All the physios said they particularly appreciated being given protected time to evaluate the service. ‘We hope to be able to really prove that we are worth it and believe the approach has the potential to offer something new and different,’ Mrs McRitchie adds. fl

What the CSP says:

Sara Conroy, the CSP’s professional adviser for Scotland, visited the Kersiebank practice earlier this year. She said: ‘This initiative isnan excellent example of how the skills of physiotherapists can be used to take the pressure off GP services. The benefits are already being seen with increased GP appointment times and high patient satisfaction. 
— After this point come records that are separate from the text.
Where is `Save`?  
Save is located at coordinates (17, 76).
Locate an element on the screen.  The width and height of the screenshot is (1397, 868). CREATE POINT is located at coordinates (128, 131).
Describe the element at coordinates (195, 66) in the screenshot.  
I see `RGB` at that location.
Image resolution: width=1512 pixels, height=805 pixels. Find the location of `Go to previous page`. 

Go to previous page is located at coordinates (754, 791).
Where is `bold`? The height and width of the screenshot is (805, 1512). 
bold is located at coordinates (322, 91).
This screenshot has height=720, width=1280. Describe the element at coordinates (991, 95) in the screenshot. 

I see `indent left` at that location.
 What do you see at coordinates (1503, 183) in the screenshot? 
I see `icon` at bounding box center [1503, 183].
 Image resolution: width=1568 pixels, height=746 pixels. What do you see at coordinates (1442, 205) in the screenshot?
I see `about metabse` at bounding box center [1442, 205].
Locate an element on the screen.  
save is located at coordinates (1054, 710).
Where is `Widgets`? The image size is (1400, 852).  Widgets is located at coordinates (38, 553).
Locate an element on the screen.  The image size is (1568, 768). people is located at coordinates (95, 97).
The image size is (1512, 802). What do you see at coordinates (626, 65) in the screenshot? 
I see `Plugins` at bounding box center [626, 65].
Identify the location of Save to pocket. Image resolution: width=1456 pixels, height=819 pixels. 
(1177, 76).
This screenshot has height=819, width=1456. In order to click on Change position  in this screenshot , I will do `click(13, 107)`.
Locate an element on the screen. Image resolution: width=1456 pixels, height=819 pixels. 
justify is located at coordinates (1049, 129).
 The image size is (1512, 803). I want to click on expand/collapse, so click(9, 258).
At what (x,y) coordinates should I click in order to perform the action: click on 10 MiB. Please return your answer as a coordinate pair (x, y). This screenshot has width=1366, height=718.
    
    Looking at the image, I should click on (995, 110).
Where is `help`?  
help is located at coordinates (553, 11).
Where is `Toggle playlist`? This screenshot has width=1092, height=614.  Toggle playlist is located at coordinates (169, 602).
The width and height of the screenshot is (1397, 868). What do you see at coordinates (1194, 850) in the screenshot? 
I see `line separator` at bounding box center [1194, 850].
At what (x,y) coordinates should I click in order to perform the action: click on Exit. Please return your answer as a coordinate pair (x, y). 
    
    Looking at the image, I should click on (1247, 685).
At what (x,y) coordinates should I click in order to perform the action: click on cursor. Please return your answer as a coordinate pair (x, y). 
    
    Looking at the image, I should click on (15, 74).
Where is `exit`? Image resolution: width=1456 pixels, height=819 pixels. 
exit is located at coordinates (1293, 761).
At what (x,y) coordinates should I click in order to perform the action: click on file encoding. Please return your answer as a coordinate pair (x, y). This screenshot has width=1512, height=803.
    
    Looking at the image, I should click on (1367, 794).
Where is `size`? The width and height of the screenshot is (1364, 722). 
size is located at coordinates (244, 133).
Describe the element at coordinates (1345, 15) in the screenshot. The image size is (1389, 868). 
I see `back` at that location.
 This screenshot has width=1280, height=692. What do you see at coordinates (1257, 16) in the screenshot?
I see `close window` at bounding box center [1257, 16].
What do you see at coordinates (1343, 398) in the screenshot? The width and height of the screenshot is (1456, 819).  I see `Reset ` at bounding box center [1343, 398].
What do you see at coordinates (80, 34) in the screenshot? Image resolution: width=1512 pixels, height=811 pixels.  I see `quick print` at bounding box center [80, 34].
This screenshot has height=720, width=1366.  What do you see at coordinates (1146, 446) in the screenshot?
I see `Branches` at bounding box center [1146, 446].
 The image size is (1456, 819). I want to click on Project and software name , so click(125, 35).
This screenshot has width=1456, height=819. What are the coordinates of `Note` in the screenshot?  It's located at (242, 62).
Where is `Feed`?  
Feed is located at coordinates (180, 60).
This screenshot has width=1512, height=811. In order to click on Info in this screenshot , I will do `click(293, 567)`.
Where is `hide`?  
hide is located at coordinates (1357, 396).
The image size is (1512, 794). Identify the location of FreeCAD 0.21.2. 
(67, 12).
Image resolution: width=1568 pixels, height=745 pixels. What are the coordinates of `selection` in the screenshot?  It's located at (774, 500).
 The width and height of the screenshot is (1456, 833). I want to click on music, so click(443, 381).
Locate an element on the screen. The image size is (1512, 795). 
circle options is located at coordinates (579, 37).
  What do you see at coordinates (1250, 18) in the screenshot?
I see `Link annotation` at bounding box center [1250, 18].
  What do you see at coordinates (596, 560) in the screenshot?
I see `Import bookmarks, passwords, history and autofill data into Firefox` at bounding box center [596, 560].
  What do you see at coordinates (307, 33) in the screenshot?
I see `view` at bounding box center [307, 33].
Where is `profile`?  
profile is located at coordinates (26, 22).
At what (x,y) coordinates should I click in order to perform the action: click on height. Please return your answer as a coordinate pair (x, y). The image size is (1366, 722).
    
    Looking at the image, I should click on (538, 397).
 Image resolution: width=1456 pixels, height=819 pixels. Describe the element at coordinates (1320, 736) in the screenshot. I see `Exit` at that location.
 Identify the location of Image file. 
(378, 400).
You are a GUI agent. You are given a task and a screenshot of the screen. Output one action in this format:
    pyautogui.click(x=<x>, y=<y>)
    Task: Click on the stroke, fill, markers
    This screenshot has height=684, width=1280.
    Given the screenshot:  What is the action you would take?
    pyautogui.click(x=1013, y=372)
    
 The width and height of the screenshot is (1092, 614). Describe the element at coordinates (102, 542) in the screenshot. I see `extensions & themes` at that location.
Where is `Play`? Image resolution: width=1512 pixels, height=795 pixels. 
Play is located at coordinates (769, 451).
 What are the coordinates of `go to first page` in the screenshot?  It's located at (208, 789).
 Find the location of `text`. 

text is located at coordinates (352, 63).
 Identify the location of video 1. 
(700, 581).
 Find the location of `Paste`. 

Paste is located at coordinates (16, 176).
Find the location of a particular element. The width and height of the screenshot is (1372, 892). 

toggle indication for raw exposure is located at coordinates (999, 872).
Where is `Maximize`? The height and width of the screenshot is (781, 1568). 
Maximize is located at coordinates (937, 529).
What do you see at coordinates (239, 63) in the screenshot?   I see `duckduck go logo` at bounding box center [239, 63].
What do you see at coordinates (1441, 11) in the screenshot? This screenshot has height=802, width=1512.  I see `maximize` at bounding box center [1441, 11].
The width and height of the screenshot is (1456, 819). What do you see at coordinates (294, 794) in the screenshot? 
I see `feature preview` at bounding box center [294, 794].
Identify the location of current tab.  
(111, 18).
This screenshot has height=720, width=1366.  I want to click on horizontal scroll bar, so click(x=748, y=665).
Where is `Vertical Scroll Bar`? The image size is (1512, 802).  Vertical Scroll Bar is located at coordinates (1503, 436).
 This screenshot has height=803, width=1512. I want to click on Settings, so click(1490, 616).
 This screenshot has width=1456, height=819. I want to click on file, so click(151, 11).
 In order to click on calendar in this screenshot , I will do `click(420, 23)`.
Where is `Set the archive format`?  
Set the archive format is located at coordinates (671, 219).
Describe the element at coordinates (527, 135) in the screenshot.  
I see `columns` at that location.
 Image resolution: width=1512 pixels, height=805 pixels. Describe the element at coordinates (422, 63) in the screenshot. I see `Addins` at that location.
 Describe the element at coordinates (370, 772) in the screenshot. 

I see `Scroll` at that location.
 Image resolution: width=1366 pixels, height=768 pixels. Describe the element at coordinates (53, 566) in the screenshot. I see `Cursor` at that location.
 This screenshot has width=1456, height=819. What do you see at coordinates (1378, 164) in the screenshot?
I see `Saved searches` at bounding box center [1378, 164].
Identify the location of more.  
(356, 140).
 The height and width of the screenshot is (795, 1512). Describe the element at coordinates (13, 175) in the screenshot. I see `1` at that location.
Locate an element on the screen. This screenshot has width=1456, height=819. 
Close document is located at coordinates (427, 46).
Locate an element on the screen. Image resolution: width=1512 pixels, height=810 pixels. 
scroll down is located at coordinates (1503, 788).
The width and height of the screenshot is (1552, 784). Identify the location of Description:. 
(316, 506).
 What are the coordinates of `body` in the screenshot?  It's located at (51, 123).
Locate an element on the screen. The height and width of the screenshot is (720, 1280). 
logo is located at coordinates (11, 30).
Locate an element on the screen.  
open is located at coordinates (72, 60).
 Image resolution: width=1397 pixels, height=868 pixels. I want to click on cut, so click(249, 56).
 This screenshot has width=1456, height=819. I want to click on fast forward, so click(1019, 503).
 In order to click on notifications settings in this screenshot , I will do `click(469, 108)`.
‘Although the service was prompted by a GP shortage in the locality, it has the potential to work in many other primary care and GP settings throughout Scotland. We look forward to analysing the data being collected from the service, to provide the evidence of the cost-effective impact and improved patient care that this model can offer.’

What the patients say:

  • asked if they were given enough time by the physios, 92% said 'very good' and 8% said 'good'
  • asked if they had been listened to, 96% said 'very good' and 4% said 'good'
  • asked if they had been involved in decisions about their care, 89% said 'very good' and 11% said 'good'
  • asked if they were treated with care and concern, 91% said 'very good' and 9% said 'good'
  • asked if their tests and treatments had been explained, 88% said 'very good' and 11% said 'good' and 1% said it did not apply
  • asked if they had confidence and trust in their ESP, 97% said 'very good' and 3% said 'yes, to some extent'

This article was amended on 29 June 2016 to clarify the patients' responses.